» YOUR OBJECTIVE
Write out each line of the entries below that holds the word "logo".

» Saved data entries

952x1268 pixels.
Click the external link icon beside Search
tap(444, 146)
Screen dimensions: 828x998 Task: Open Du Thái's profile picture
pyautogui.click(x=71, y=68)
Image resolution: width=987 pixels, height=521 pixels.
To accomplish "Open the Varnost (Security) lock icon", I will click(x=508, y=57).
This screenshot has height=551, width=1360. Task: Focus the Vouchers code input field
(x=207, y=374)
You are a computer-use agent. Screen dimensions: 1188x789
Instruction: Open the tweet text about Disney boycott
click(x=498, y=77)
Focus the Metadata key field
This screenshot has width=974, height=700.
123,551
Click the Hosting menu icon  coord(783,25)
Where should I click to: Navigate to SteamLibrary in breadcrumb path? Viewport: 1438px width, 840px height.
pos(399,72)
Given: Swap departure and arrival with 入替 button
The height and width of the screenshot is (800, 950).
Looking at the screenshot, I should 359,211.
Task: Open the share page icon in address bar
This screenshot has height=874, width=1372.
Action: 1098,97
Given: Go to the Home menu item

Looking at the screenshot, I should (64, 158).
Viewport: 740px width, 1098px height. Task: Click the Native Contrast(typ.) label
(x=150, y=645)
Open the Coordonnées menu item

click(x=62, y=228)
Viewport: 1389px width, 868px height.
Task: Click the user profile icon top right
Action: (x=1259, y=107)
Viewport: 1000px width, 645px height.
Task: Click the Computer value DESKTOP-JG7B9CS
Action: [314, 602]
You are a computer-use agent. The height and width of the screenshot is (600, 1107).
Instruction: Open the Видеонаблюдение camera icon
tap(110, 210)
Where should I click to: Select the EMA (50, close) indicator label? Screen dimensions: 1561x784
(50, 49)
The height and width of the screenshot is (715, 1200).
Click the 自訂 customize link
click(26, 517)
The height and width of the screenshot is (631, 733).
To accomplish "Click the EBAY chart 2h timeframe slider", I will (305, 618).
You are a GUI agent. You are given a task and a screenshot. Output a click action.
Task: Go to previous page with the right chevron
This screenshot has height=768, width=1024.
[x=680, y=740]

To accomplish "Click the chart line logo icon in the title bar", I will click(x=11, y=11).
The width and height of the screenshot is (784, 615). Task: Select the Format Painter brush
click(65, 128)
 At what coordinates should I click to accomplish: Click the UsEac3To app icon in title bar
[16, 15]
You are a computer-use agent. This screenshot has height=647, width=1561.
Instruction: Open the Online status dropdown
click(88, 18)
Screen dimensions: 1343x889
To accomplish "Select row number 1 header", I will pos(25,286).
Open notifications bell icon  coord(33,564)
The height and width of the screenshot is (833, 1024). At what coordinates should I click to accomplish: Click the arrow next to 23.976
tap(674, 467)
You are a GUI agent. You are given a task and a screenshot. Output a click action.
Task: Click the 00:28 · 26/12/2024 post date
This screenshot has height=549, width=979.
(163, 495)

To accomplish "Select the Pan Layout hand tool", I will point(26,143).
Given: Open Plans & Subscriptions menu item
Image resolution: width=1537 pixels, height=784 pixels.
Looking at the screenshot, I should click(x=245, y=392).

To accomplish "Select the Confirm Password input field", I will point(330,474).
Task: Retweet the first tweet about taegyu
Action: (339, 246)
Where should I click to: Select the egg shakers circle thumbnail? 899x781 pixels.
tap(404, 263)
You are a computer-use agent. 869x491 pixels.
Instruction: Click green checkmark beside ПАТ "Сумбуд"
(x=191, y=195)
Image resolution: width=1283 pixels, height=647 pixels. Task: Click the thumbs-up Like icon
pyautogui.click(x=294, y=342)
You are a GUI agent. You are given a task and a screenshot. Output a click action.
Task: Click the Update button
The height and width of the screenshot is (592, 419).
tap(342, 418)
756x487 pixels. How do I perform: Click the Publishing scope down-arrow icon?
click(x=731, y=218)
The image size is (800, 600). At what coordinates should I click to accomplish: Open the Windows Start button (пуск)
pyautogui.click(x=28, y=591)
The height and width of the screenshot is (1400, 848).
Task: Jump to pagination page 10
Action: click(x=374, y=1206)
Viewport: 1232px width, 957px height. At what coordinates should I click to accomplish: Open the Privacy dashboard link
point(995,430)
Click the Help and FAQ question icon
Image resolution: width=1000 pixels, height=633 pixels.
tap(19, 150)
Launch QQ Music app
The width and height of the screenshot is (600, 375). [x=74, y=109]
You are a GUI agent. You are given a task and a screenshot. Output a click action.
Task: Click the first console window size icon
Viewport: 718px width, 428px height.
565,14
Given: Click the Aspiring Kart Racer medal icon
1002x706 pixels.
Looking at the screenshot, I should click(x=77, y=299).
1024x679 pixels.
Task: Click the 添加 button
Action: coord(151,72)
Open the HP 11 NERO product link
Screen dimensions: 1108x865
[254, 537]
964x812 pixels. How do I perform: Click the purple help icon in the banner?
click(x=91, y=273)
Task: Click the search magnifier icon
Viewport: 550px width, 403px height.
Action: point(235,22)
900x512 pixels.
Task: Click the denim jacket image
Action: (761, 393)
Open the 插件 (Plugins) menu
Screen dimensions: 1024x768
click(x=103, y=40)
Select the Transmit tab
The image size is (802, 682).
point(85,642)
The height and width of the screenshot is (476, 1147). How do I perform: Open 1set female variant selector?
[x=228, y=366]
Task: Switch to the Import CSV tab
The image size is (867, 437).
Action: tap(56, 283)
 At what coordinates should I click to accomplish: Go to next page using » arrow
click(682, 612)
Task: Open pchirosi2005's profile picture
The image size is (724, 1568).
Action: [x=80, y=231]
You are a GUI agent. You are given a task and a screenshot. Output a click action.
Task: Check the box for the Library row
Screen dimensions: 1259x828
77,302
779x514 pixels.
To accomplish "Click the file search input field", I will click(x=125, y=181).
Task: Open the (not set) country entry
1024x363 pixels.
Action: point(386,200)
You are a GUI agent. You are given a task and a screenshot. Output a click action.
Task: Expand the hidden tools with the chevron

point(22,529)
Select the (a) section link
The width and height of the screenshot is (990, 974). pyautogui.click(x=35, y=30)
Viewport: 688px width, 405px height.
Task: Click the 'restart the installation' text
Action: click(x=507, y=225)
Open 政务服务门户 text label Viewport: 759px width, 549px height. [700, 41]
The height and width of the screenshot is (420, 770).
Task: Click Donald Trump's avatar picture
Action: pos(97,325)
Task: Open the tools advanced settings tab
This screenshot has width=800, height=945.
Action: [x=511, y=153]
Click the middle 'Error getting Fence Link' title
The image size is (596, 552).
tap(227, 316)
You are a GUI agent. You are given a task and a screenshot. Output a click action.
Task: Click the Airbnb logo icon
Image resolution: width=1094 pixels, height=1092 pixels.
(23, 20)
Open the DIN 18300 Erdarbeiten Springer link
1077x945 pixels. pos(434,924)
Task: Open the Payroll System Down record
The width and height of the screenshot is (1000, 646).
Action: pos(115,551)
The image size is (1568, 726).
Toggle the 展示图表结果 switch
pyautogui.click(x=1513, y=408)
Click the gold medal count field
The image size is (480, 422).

» FINISHED TASK
To accomplish "Click the chart line logo icon in the title bar", I will click(x=11, y=11).
Task: Click the Airbnb logo icon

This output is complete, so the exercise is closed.